WORK TO COMPLETE: Drop the pictures; give again exactly the lines from the one holding "Instruction: Tick the" through the end of the data.

[Records from a collection]
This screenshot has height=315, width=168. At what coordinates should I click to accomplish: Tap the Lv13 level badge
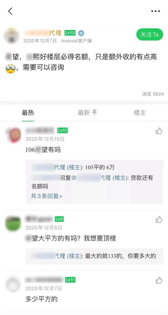(x=70, y=33)
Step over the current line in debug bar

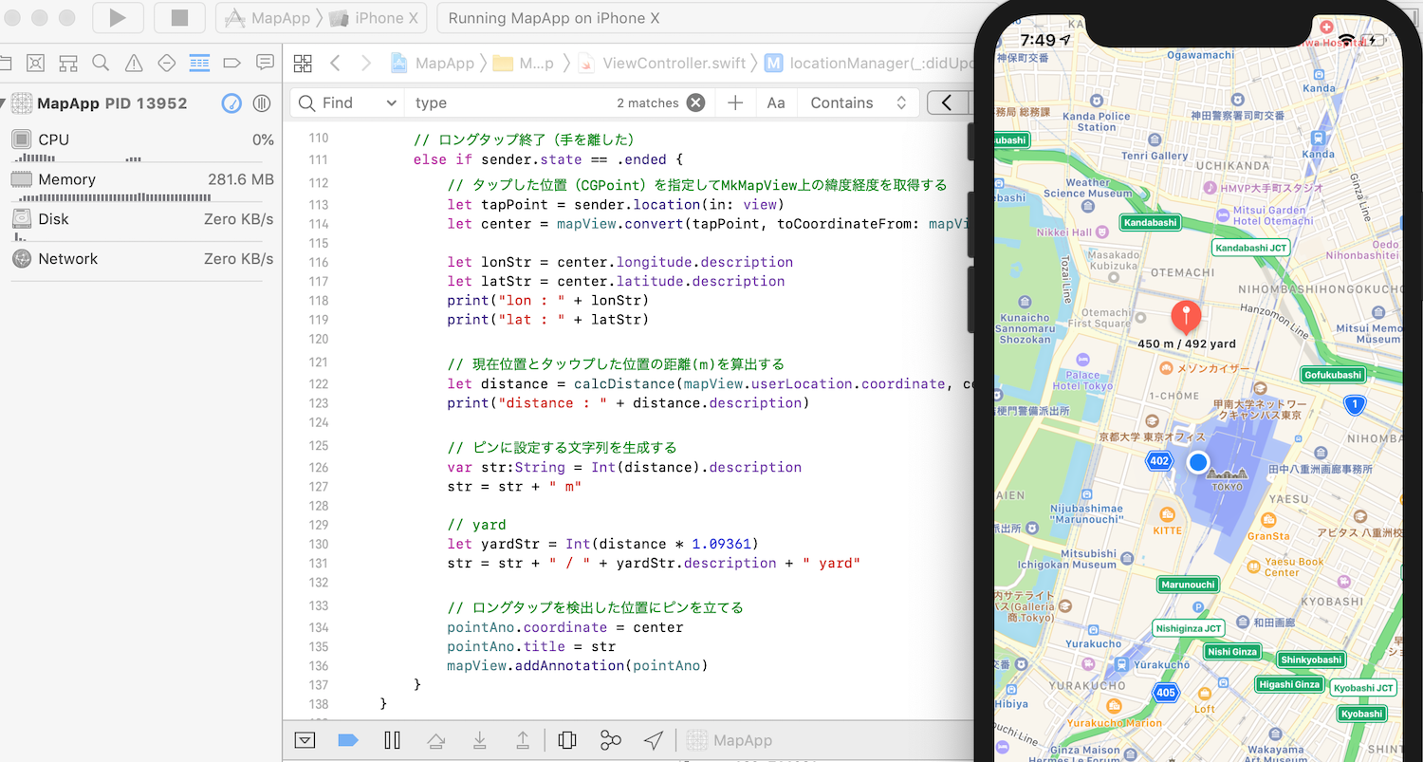(x=435, y=740)

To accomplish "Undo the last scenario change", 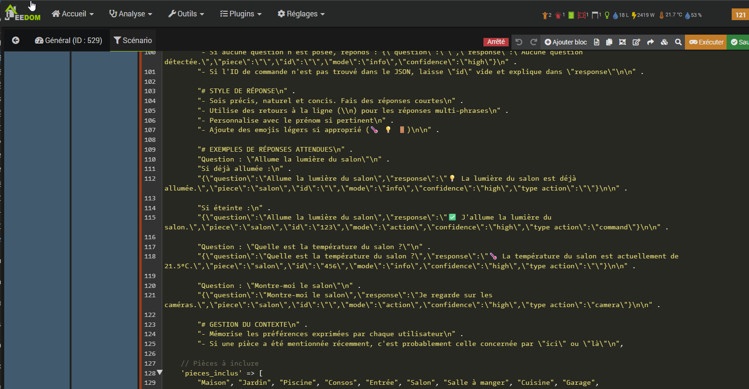I will (519, 42).
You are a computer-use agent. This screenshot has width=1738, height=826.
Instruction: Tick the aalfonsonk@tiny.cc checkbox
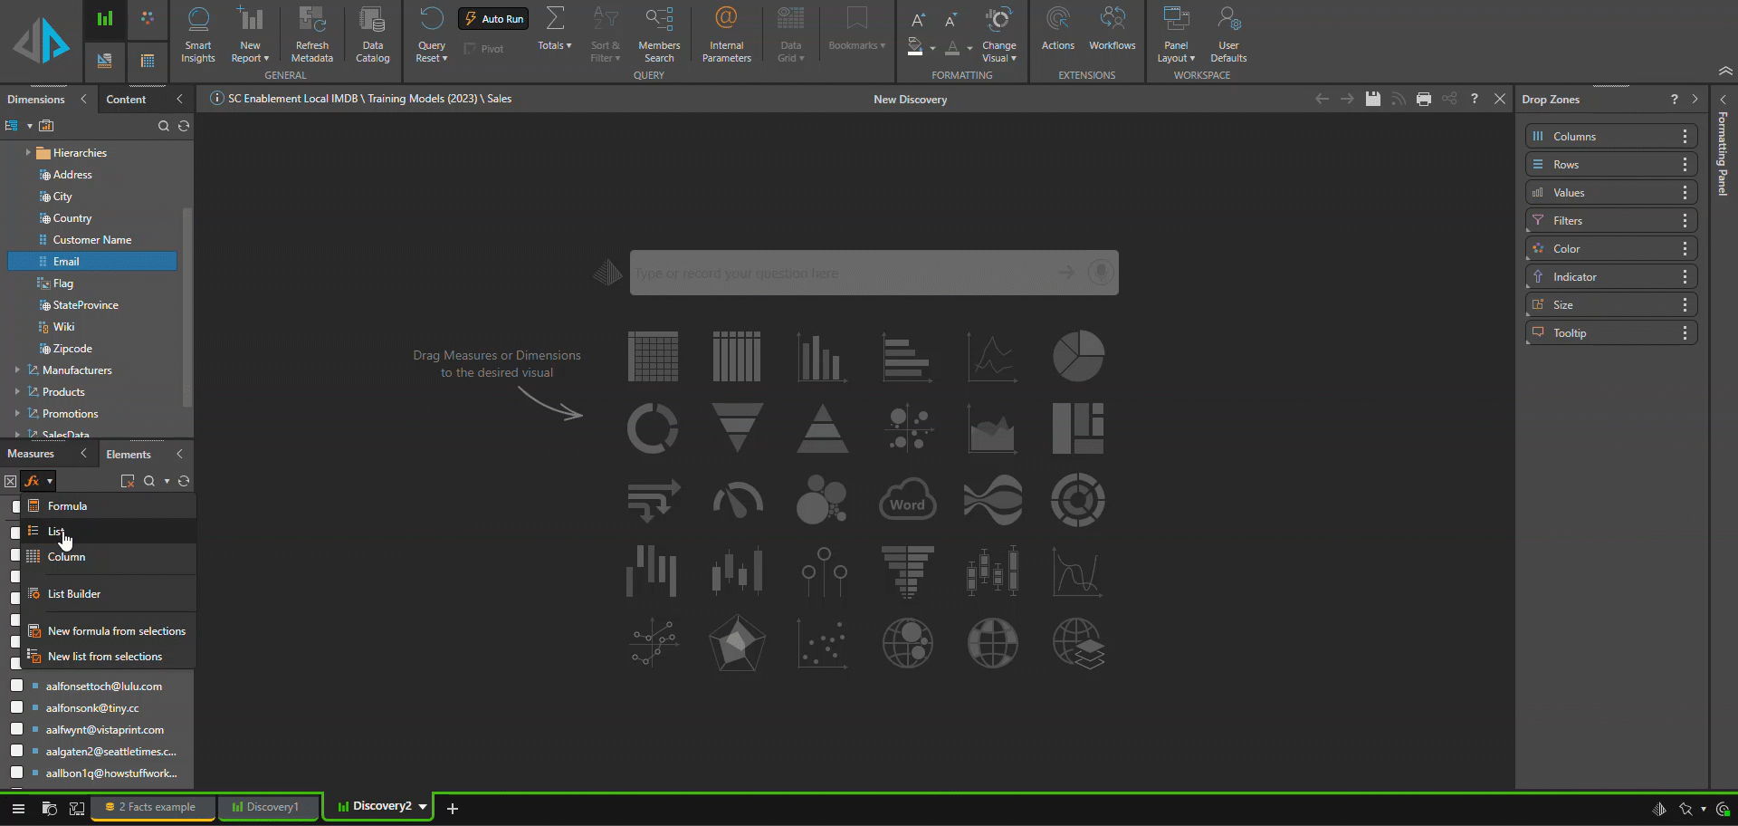pyautogui.click(x=16, y=707)
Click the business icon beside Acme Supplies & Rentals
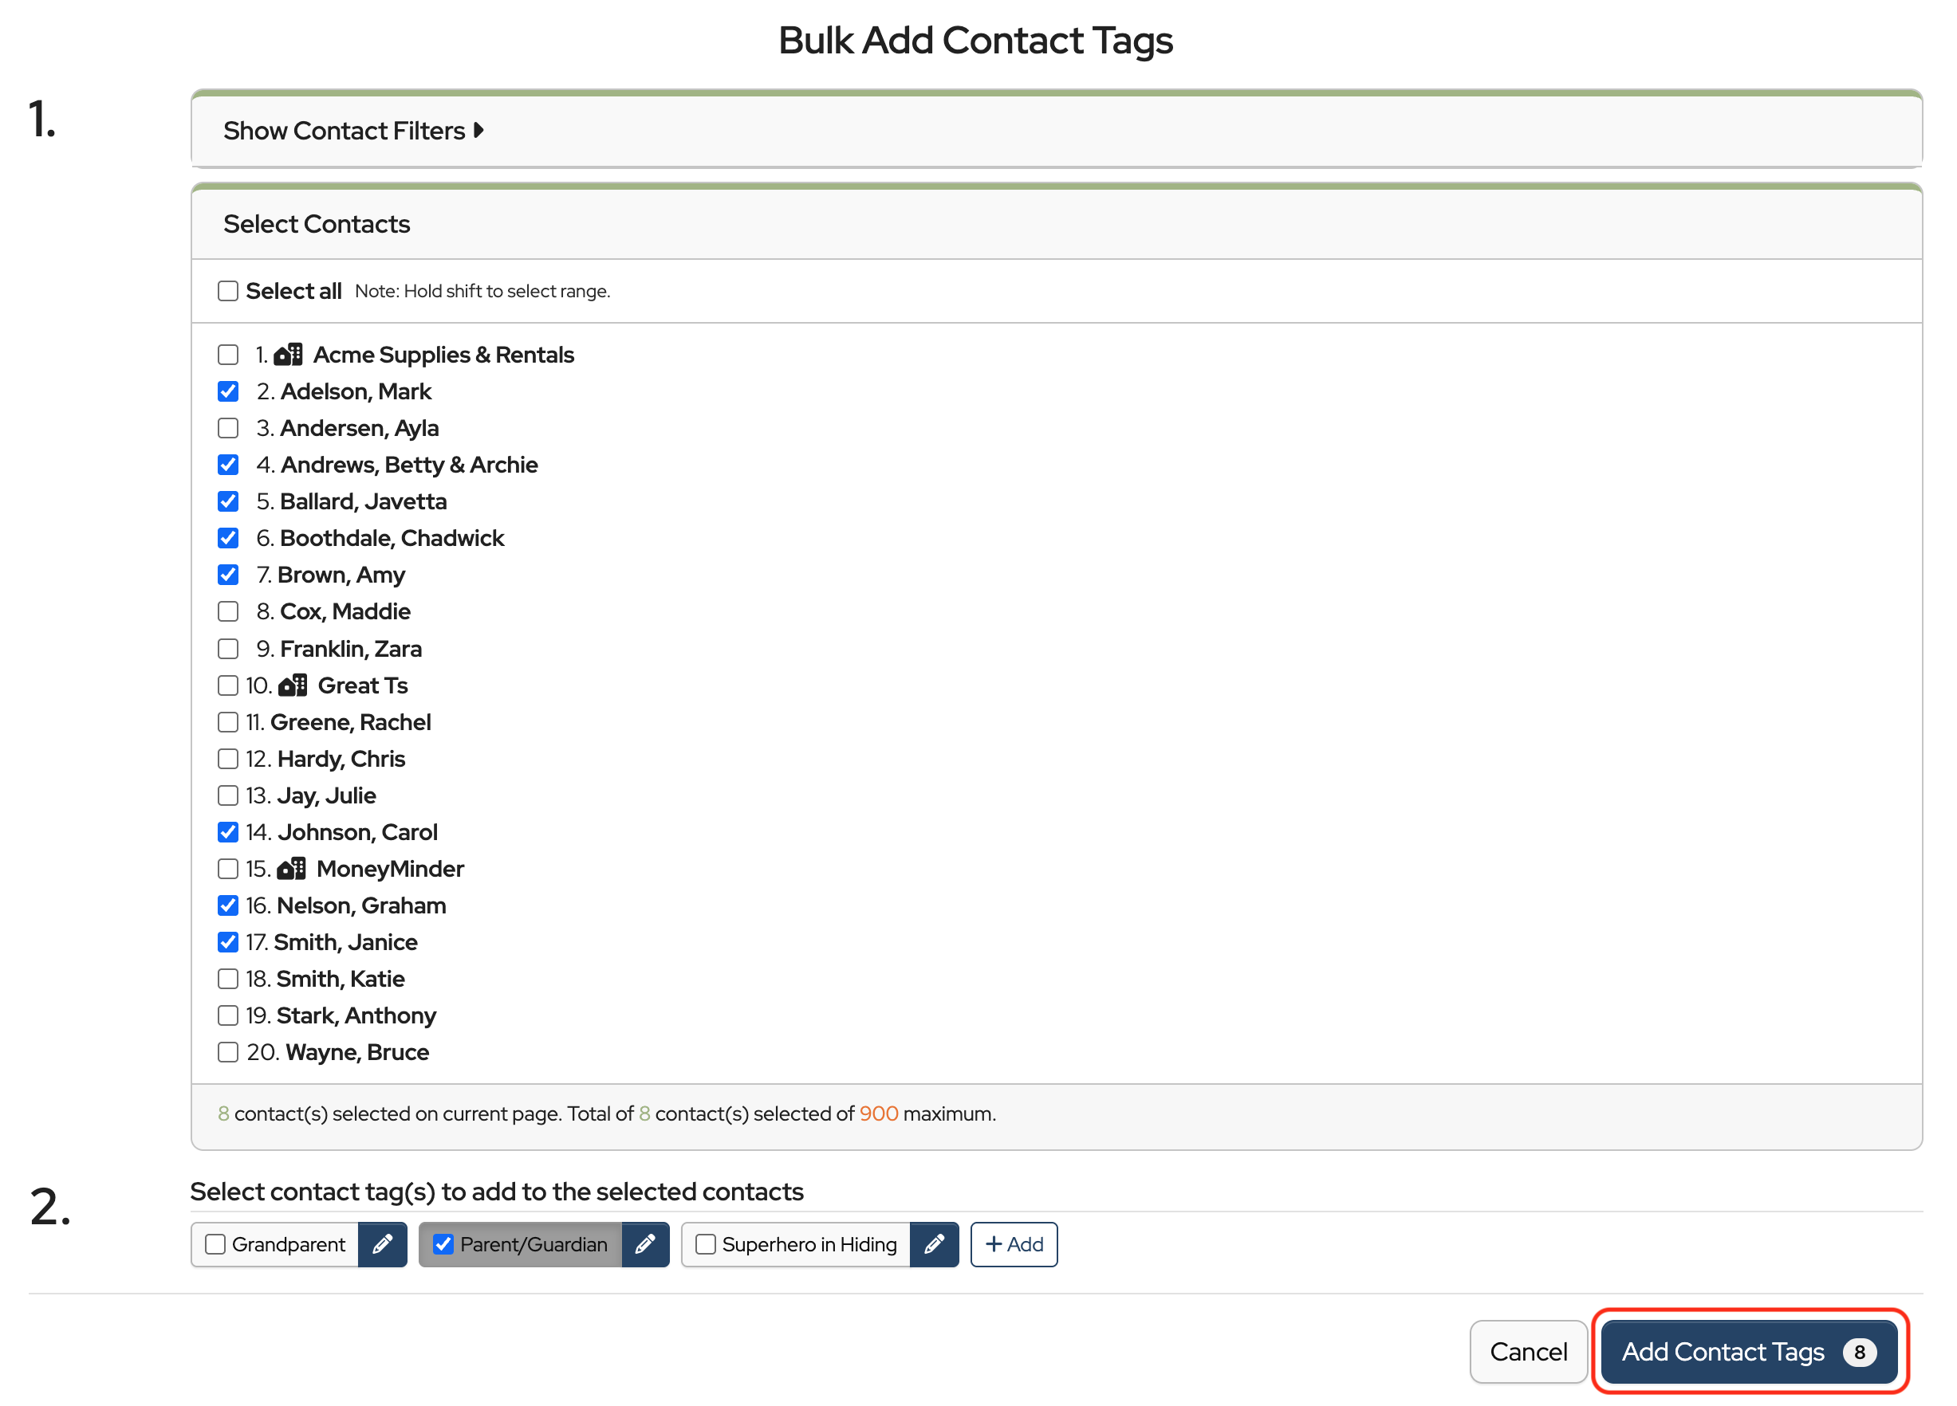 [288, 355]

WORKED SOLUTION:
Instruction: Tick the aalfonsonk@tiny.cc checkbox
pyautogui.click(x=16, y=707)
Click the business icon beside Acme Supplies & Rentals
 [288, 355]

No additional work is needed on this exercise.